Study text.
========================================
Photo: The Feinstein Institutes for Medical Research
Doctors and researchers from across Northwell Health’s New York-based hospitals saw an “alarming number” of hospitalized coronavirus disease 2019 (COVID-19) patients develop acute kidney injury (AKI) during the height of the pandemic – rates higher than reported from China, according to new data published in Kidney International, the official journal of the International Society of Nephrology (ISN).
In the largest study of its kind to date, a team of investigators at the Feinstein Institutes for Medical Research analyzed the electronic health records (EHR) of 5,449 hospitalized COVID-19 patients between March 1, 2020, and April 5, 2020 and determined that 36.6 percent (1,993 patients) developed AKI. Among patients with AKI at the study’s conclusion, 39.1 percent (780 out of 1,993) were still hospitalized.
AKI is a sudden episode of kidney failure or damage, preventing waste from being filtered within the body and can often lead to death. Most cases developed early in a patient’s hospitalization, with 37.3 percent either arriving with AKI or developing it within 24 hours.
The number of patients requiring dialytic support at some point during their hospitalization was 285 or 5.2 percent of all patients, representing 14.3 percent of those with AKI. The link between respiratory failure and AKI was substantial. Among patients who required mechanical ventilation, 89.9 percent (1,068/1,190) developed AKI, compared to 21.7 percent (925/4259) in non-ventilated patients. Among patients who required mechanical ventilation, 23.2 percent (276 of 1,190) developed AKI and required dialysis therapy, compared to 0.2 percent (9 of 4,259) in non-ventilated patients.
========================================
Assignment. In the COVID-19 kidney injury report, what percentage of the 5,449 hospitalized patients developed acute kidney injury? The material after this point isn't needed.
========================================
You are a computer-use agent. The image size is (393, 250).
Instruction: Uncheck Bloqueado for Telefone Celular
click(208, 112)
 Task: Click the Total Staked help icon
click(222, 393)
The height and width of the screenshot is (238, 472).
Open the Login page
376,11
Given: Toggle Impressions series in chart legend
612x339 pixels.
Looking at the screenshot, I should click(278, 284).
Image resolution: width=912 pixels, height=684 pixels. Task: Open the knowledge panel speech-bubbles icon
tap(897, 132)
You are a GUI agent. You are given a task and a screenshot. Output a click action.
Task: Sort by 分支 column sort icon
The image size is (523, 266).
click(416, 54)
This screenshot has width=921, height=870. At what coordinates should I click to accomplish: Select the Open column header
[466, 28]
========================================
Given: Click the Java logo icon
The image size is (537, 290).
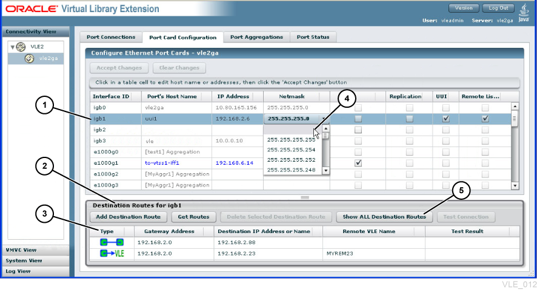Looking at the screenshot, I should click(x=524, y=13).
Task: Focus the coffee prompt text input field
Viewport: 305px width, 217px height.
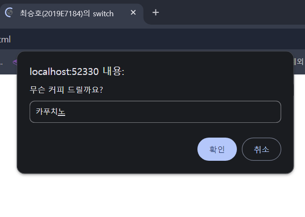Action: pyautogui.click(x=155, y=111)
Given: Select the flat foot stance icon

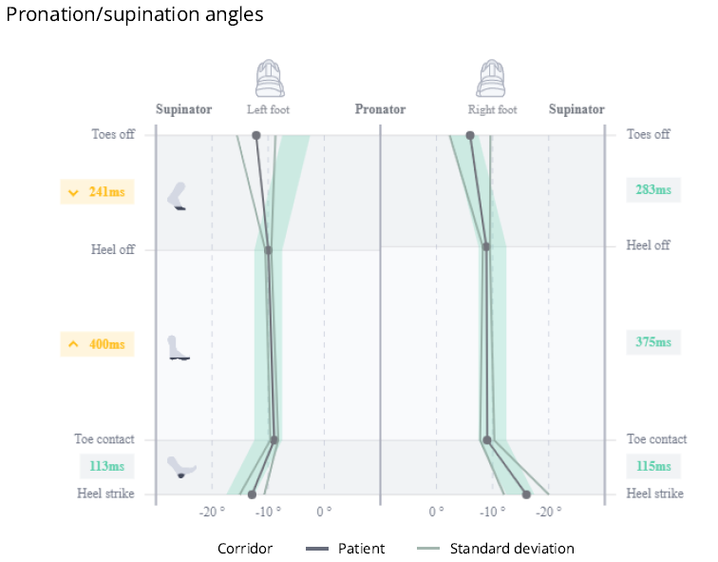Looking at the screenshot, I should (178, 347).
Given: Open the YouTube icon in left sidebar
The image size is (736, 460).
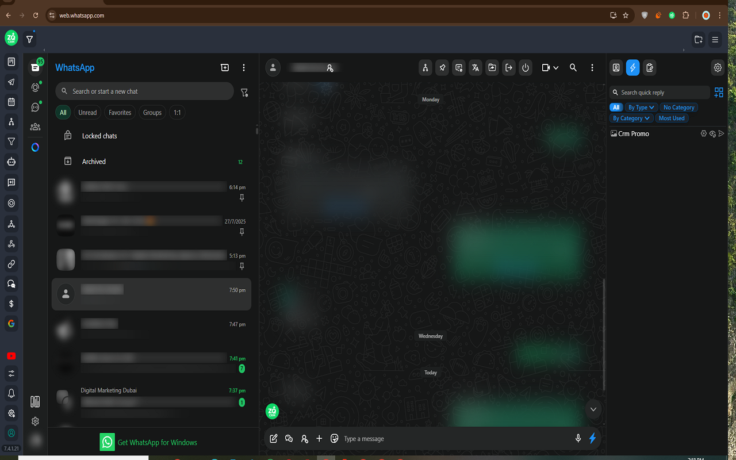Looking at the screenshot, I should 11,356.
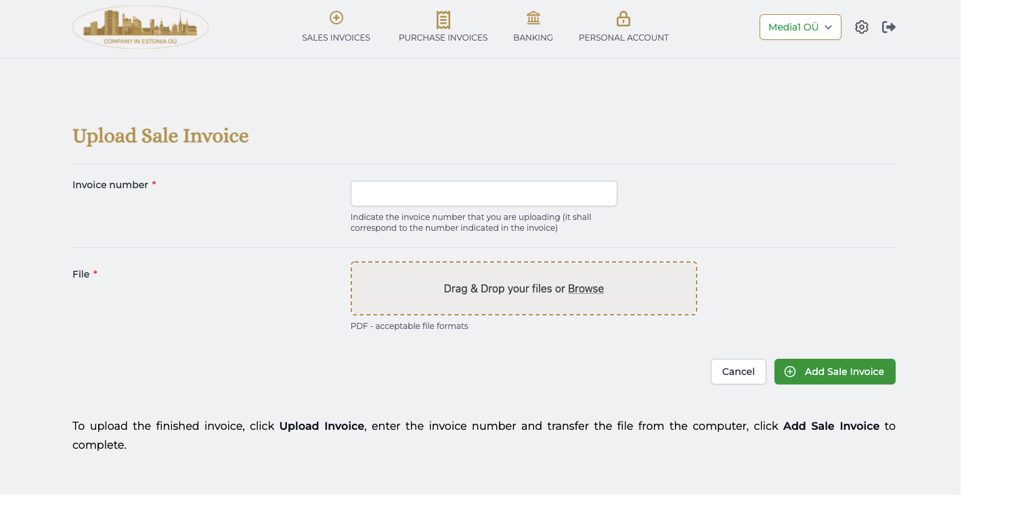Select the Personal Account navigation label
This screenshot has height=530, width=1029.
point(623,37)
========================================
Response to this task. 36.6 percent (1,993 patients)